◆ Exercise directions ◆
The number of lines in the entries below holding the word "computer" is all that is needed here.

◆ Input for this task ◆

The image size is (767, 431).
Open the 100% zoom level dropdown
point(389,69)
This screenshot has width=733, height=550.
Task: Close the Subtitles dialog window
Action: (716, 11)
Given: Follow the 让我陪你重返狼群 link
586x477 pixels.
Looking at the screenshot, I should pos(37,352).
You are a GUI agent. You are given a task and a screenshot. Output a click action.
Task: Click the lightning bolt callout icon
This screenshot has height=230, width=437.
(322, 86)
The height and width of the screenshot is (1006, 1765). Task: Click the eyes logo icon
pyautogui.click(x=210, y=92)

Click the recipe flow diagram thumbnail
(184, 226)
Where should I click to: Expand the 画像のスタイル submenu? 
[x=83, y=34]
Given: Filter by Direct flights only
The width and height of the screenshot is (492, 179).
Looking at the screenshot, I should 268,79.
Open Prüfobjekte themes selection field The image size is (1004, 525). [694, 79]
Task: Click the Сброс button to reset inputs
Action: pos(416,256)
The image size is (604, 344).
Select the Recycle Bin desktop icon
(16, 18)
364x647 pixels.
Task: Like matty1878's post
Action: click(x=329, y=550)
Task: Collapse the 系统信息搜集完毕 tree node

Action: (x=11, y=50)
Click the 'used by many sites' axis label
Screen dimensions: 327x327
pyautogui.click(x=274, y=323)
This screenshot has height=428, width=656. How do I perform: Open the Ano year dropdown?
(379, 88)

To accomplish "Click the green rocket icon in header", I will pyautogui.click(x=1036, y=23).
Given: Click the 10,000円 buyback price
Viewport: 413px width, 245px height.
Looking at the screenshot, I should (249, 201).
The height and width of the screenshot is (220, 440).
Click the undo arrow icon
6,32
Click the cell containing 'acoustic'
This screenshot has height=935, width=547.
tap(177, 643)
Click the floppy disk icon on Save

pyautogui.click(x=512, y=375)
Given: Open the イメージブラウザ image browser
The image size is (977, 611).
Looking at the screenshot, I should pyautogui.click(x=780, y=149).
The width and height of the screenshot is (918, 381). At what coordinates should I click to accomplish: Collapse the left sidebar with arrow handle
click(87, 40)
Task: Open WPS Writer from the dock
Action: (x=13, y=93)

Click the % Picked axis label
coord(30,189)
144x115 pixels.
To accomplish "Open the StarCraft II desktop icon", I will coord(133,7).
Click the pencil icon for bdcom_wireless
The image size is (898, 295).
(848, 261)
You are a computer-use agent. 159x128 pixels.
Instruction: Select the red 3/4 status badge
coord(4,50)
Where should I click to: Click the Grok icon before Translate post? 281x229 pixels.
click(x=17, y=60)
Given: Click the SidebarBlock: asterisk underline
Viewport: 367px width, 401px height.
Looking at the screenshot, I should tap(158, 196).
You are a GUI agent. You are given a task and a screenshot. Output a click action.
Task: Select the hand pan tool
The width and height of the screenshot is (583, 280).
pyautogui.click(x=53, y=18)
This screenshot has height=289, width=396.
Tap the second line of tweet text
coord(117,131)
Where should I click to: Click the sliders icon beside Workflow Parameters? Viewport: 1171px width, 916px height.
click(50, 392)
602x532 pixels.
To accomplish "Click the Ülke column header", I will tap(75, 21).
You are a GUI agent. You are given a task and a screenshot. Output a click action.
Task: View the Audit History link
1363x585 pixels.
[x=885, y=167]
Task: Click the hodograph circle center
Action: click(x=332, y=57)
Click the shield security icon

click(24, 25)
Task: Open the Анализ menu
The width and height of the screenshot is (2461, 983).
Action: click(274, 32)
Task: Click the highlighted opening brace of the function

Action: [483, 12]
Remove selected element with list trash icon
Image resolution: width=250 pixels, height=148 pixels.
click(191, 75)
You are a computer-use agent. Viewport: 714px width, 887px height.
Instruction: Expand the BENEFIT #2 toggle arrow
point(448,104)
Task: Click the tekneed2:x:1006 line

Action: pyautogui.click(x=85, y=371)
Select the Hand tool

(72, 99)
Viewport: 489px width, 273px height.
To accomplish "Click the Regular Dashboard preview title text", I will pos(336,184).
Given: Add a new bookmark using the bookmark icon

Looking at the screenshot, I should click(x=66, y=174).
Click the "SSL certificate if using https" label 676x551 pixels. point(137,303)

◆ Finished exercise ◆
2